Stored data entries
____________
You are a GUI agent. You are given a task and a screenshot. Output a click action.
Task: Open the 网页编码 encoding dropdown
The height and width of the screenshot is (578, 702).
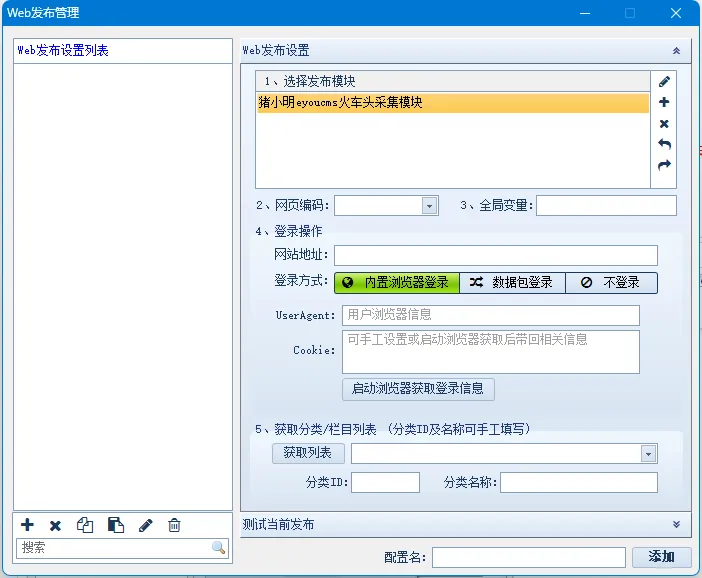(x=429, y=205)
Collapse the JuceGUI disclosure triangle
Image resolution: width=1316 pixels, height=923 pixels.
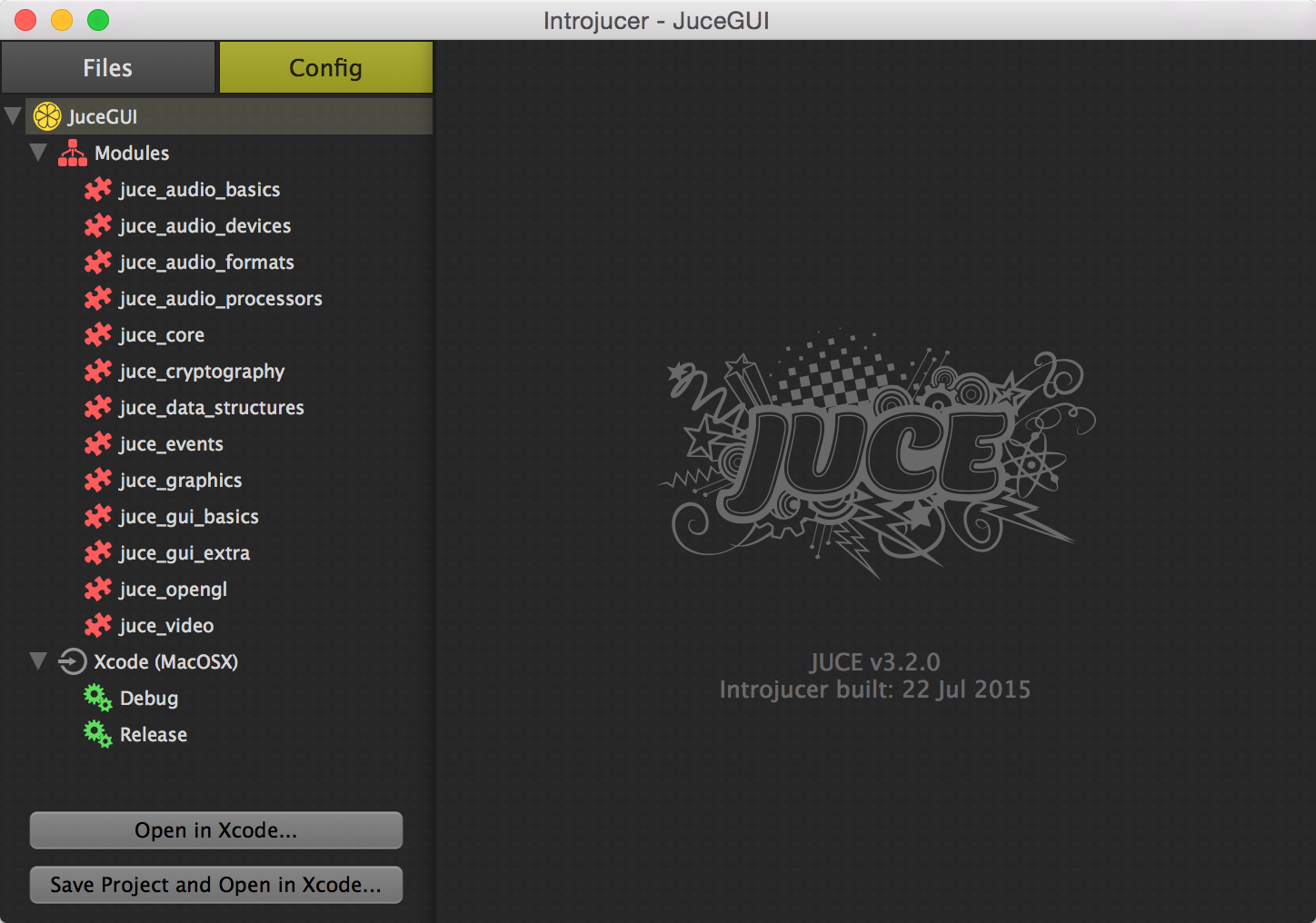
____________
- Exercise objective
Return every entry above exactly as written, minus the pictures.

- Task solution
You are a GUI agent. You are given a task and a screenshot. Output a click action.
Task: Open the 网页编码 encoding dropdown
The height and width of the screenshot is (578, 702).
(x=429, y=205)
Collapse the JuceGUI disclosure triangle
Image resolution: width=1316 pixels, height=923 pixels.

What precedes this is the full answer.